THE ADVANCE TO THE RIVER SEINE 17th TO 31st AUGUST 1944
BASED ON EXTRACTS FROM THE REGIMENTAL WAR CHRONICLES OF THE OXFORDSHIRE & BUCKINGHAMSHIRE LIGHT INFANTRY VOL4 1944-1945 1
During the first fortnight in August it became apparent, owing to the situation on the main Allied front at Falaise, that the enemy would very likely pull out at short notice all along the line and retire towards the River Seine. The 52nd at this time was occupying the Le Mesnil position. Our patrols were particularly active and it was no surprise when, on the night of the 16th/ 17th August, A Company reported that enemy posts to our immediate front were no longer occupied and that our old friend Triangle Wood was clear. In accordance with a prearranged plan a general move forward was immediately made.
C Company, which had moved that very night into the rest area, was pulled out and moved forward as advanced guard with orders to make good Varaville and then swing northwards to cut off enemy reported to be withdrawing in face of the 12th Devons in the Breville area. This move was carried out successfully with only minor opposition from machine-gun posts left behind to delay our advance, and sharp artillery and mortar concentrations on cross-roads on the line of our advance. No enemy came back into our ambush position. B Company met some opposition at the village of Descanneville, and A and D Companies were about to put in a two-company attack with artillery support when the enemy pulled out.
The night of the 17th/ 18th August found the Regiment with C and D Companies consolidated at Gonneville and Merville and with A and B Companies at Descanneville.
Regimental headquarters were established in the coastal battery position which had been attacked and silenced by the 9th Parachute Regiment on D Day. The wide area was cratered by R.A.F. bombs, but the concrete gun emplacements were intact despite direct hits from heavy bombs. The area of the battery was heavily mined and traces of the intricate wire defences were still evident. It was not until we visited the area that we realized the magnitude of the task set the attacking parachutists on D Day. The 52nd remained in the Merville area until the 20th August and it was here that we learned the plan for the continuation of the advance.
The general plan was for the 6th Airborne Division to make what progress it could along the northern routes to the line of the River Seine. It was not expected that the division would be able to move very quickly, as it was still on an airborne basis and lacked the transport of the ordinary infantry division. This surmise was not the divisional commander’s or the division’s form at all, and it was determined that, far from lagging behind, we should, in fact, move as fast as or indeed faster than anybody else. That this intention was carried out is proved by the fact that the parachute brigades had already captured Pont Audemer when the 49th Division on our right was making a plan so to do.

□ □ □ □ □ □ □

§ **EXERCISE PROMPT**:
Continue the account of the advance to the River Seine in August 1944 from where it stops.

□ □ □ □ □ □ □

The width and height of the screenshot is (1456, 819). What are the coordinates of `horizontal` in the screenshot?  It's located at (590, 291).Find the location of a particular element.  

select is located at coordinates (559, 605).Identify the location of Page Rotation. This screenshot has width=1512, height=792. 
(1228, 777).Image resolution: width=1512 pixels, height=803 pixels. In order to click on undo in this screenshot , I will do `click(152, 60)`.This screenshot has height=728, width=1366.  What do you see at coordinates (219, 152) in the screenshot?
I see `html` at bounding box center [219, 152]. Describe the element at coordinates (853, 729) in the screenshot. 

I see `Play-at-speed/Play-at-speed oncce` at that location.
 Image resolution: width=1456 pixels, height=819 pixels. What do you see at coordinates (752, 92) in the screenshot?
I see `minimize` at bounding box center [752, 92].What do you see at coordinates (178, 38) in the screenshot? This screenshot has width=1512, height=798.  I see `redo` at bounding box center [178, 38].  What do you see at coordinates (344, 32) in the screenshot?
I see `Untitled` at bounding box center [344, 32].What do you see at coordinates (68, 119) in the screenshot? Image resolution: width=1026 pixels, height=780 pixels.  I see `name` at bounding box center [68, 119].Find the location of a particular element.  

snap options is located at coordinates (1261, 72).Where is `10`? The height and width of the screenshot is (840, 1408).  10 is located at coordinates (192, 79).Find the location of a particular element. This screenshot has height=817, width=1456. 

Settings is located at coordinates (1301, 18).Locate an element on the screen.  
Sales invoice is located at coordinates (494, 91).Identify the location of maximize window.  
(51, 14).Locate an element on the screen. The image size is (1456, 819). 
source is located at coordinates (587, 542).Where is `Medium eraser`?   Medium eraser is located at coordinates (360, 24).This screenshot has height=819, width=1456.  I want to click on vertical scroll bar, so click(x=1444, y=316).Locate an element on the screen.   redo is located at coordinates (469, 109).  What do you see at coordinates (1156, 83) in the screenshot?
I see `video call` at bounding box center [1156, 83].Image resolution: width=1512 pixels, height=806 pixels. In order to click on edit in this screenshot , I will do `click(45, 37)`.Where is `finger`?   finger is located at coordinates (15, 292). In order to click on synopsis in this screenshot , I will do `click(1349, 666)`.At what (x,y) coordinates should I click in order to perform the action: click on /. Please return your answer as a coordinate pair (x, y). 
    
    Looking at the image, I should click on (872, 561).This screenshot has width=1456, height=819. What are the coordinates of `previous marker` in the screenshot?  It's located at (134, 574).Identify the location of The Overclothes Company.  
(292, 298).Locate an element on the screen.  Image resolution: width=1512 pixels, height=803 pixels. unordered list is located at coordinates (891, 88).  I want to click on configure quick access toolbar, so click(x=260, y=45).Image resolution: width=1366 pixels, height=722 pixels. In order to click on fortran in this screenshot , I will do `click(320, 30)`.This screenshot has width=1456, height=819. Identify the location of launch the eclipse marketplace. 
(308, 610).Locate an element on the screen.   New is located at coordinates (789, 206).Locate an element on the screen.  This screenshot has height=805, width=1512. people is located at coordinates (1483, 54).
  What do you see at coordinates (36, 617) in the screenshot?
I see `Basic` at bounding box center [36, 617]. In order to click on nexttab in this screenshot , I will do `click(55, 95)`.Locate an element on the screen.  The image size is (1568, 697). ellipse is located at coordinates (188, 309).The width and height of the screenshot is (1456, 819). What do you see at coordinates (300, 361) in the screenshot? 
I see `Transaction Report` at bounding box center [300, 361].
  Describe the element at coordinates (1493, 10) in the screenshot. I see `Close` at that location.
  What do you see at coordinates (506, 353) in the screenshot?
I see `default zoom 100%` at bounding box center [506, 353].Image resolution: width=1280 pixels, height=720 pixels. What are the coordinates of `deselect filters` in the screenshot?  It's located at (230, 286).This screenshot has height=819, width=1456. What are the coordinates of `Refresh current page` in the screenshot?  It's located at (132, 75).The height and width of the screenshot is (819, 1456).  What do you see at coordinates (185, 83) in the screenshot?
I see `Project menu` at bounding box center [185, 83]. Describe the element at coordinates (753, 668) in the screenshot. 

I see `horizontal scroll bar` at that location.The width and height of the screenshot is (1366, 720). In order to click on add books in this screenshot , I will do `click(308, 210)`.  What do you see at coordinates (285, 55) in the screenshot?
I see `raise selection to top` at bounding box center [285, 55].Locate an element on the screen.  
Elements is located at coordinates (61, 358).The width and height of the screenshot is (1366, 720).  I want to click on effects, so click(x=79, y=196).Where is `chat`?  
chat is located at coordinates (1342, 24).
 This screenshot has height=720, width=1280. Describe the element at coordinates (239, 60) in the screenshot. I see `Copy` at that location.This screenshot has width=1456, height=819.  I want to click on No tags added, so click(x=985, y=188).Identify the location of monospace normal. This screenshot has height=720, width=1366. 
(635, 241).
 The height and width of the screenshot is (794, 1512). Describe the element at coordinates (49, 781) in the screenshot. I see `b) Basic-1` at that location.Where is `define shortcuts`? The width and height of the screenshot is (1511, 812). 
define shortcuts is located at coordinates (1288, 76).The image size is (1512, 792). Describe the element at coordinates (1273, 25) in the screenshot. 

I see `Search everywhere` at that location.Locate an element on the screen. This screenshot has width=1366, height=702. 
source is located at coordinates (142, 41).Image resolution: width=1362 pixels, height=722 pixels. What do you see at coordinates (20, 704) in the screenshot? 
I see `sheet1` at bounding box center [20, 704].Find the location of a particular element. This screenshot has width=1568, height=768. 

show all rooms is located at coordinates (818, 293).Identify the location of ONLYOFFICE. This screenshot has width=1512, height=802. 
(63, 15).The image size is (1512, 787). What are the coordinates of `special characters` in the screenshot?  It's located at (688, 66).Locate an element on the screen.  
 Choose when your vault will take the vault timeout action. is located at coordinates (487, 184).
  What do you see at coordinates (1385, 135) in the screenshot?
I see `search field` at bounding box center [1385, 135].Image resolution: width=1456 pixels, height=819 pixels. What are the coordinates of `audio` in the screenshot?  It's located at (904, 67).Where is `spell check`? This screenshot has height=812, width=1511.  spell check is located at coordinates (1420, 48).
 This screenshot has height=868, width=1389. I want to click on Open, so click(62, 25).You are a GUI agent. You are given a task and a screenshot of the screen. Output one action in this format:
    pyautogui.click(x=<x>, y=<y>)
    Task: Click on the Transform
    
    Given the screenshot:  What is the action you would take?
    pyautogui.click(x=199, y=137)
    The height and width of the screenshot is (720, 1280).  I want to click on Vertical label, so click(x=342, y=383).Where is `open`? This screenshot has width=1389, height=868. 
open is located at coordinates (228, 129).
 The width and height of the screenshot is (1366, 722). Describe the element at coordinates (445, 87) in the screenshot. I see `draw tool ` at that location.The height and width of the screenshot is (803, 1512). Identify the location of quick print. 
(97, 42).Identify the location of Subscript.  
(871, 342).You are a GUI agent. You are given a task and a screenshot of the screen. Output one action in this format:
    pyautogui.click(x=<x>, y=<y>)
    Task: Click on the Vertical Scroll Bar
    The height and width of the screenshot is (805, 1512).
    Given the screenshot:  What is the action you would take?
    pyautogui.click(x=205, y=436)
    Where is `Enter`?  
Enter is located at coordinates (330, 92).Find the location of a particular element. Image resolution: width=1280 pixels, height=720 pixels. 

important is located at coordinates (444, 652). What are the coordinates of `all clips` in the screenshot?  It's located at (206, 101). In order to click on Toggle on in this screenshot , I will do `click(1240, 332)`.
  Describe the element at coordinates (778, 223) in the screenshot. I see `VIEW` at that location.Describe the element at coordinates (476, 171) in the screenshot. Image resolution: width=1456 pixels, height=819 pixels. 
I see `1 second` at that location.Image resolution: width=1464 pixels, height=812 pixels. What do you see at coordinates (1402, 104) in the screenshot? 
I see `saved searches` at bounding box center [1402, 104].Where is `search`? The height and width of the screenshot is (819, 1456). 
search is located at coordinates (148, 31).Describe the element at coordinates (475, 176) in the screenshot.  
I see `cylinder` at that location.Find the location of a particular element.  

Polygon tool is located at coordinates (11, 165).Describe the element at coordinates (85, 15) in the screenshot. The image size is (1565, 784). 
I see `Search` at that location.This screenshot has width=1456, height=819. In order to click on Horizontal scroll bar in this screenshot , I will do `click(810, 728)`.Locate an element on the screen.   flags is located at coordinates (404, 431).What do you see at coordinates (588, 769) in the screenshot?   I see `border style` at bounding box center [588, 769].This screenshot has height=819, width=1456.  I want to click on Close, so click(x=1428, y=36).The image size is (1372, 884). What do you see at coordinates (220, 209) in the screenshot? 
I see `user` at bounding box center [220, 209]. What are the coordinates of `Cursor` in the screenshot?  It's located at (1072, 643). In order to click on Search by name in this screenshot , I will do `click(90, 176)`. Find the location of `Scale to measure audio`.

□ □ □ □ □ □ □

§ **ANSWER TO THIS TASK**:
However, the division was to move forward on three lines of advance. The Belgian contingent, which had joined us in July, was allotted the coastal route and we of the 6th Airlanding Brigade the centre route. The main divisional thrust was to be made by the parachute brigades towards Pont l’Eveque and Breuzeville.
The advance was to be made with the greatest possible speed and determination.
On the 20th August the 52nd marched southwards through Troarn and, from a concentration position just east of the town, carried out a difficult night march on a very dark and wet night through unknown country to relieve the 1st Special Service Brigade, which had reached Brucourt. This march was made more hazardous than usual because communications with the special service brigade had broken down and they did not know we were coming. The enemy were known to be still in the area. The march was completed without incident and great credit was due to those who marked and picketed the route.
On the following day our brigade moved off along the center route. The battalions of the brigade, 52nd, 1st Royal Ulster Rifles and 12th Devons, took turns to lead. Only minor opposition was encountered and the routine became fairly regular. On entering each village the inhabitants turned out in force and gave us a terrific welcome. Flags and bunting appeared as from nowhere and food and drink were pressed into our hands. When in the lead it was difficult to keep the foremost platoons going, as they received the brunt of the onslaught from the friendly villagers. The enemy had a habit of leaving delaying posts on the far side of villages, and often it was a case of being petted, kissed and then, a few minutes later, shot at.
On the morning of the 22nd August the 52nd, with D Company as advanced guard, was leading the brigade. A member of the F.F.I. appeared cycling down the road bearing the news that the Germans had withdrawn to the east bank of the River Touques. Two jeep patrols were sent off to confirm this information, and the intelligence officer took a trip up to Deauville to find out the situation on the coastal route. Both reconnaissances confirmed the F.F.I. information, but also reported that all bridges over the River Touques had been blown up.
On the night of the 22nd/23rd August the 1st Royal Ulster Rifles attempted a night crossing of the river but without success. The next morning a further F.F.I. report came in that the enemy had withdrawn from the river line and from the town of Touques. Meanwhile the 1st Royal Ulster Rifles had moved farther south looking for an alternative crossing. The 52nd was ordered forward to cross the river at Touques and D Company moved to the high ground overlooking the river. They suffered some casualties from shelling, but were able to report that the inhabitants of Touques were waving flags and dancing in the streets. D Company then swam the river and established a firm base on the far side, collecting a few prisoners en route.
Captain A. C. Mason was sent forward to organize a crossing for the remainder of the Regiment. including its vehicles. The River Touques at the small town of Touques is thirty feet wide with a fast current and up to ten feet in depth. It is also tidal. A task of considerable difficulty faced Captain Mason for the only possible approach to the river was by the road to the demolished bridge. On the northern side the river bank was obstructed by demolished houses and to the south a steep embankment prevented approach to the river bank.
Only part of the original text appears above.